何も考えたくないという思考すら見抜かれているのか、月光の話題は出さないでいてくれるのも彼の優しさを感じた。
「……なんで海翔の前だといいんだよ」
「俺が介抱してあげるから。 飲みたくなったら俺を呼んで。 いつでも飛んでくる」
「…………海翔、夜勤ばっかじゃん」
「それでもだよ。 乃蒼のためなら仕事放棄してでも来る。 ……なんてね。 乃蒼は俺を夜中に呼び出したりなんかしないよ」
乃蒼の性格までも言い当てられた。
すっかり蚊帳の外に追いやっていたが、そうだ。
海翔から、ずっと前から好きでした、と純粋なる告白を受けていたのを忘れていた。
たった十分程度の月光との時間で乃蒼の心がズタズタに壊れてしまったのを言い訳に、海翔の告白が無かった事になっていて申し訳なくなった。
フッた相手に腕枕され、フラれた相手に腕枕をしている二人は傷を舐め合う同士のようにも思える。
一途に想い続けてくれていた海翔が、乃蒼の人間性や性格を熟知しているのも頷けて、だから海翔は「泊まる」と言ったのだ。
月光と乃蒼の間にどんな会話があったかなど、きっと海翔は乃蒼のどんよりとした雰囲気からすでに感じ取っている。
酒に逃げ、自分を見失って涙に溺れ、乃蒼は一人で泣き崩れるのではないかと心配し、こうして隣に居てくれている。

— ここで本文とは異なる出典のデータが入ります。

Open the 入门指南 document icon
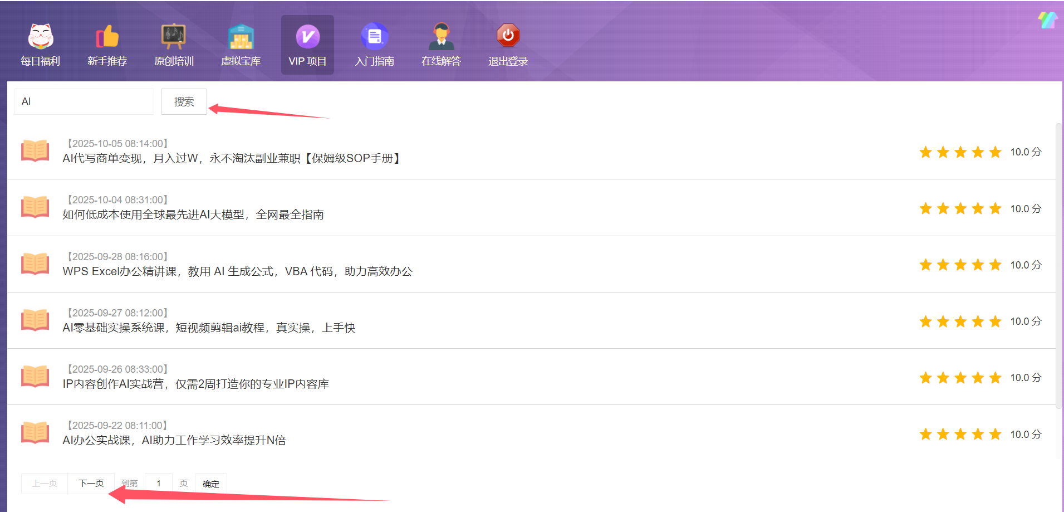 374,37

月光の事ばかりを追い掛けていた乃蒼は、こんなにも慈しむ心を向けられると歓喜するよりも自らに悲哀を感じてしまう。
「……海翔……ごめんな」
「なんで謝るの」
「いや……海翔みたいないい男をフッといて、こんな事してもらって……。 俺、自分が情けない……」
「何言ってるの。 情けなくなんかない」
「情けないよ。 今まで俺は何を見て、何を学んでたんだろ、って思う。 ……ほんと、俺はバカだ……」
どんな思いで月光と決別した事か。
あの頃の乃蒼は、もう傷付きたくないと必死で月光との関係を断ったはずだった。
再会し、無邪気に乃蒼を追い掛けてくる姿に見事にほだされた結果がこれだ。
地に足を付けていなければと思っていたのに、いつから本質を見誤っていたのか思い出せない。
月光と再会して三ヶ月ほど。
恋人としての付き合いは二ヶ月弱も続いた。
何の諍いもなく、あの月光からの愛を疑いようもなく感じられていた事から、もしこんな事にならなければ二ヶ月と言わず恋人関係を続けていられたかもしれない。

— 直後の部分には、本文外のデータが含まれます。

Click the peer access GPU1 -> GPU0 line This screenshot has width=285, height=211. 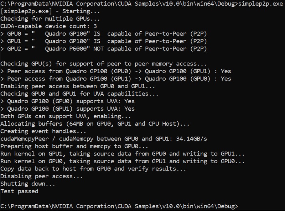point(116,79)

ただ、幸せを噛み締めていた乃蒼は、重大なことをひとつ忘れていた。
その関係が一年、二年と続くに従い、月光の興味が他に移る可能性があるかもしれないという危惧を。
浮気癖は治らない。
だからこそ、簡単に頷いてしまいそうな自分を叱咤して、無意識下で同居を渋っていたのだった。
今まで何を見てきたのか、学生時代から続く後悔と共に何を学んできたというのか。
絶対的に予測出来た事態にも関わらず、浮ついた乃蒼の心から「最悪の結末」を消去してしまっていた。
───本当に、情けない。
何も学んでいなかった自分が憐れで、情けなくて、……脆弱だ。
「乃蒼。 もういい、分かった。 夢なんか見ないくらい、ぐっすり深く眠ってしまおうね。 俺が抱き締めててあげるから。 俺は離れないから」
「………………」
「乃蒼はバカじゃないよ。 俺と一緒で、一途なだけ。 一途を貫くのは難しい事なんだよ、乃蒼」
いよいよ海翔が本題を取り沙汰した。
あくまで芯には触れず、乃蒼を慰めようとしてくれる儚い温かさに涙が滲む。
慰めなんか要らないと思っていたけれど、いざそう言われるとほんの少しだけ救われた気がした。
乃蒼が月光を想っていた日々と同じだけ、海翔も乃蒼を密かに想ってくれていたのだ。
一途に。
「……そうだな。 海翔も難しかったって事、か……」
「うん。 今、俺と乃蒼は同じ気持ちだと思うよ」
「…………ごめん……」
やはり海翔は、乃蒼と月光の関係が壊れてしまったと分かっているのだ。
傷付き、失恋に胸を痛めているのは自分だけではないと言外に言われてしまい、乃蒼を慰めてくれている海翔もまた、真新しい傷心を抱えた身なのだと悟る。
穏やかに背中を打っていた手のひらが、擦りに変わった。
「乃蒼、……おやすみ」
「おやすみ……、海翔」
一つ涙を溢して海翔の腕を濡らすと、彼は優しく、いつかにも聞いた「大丈夫だよ」と囁いた。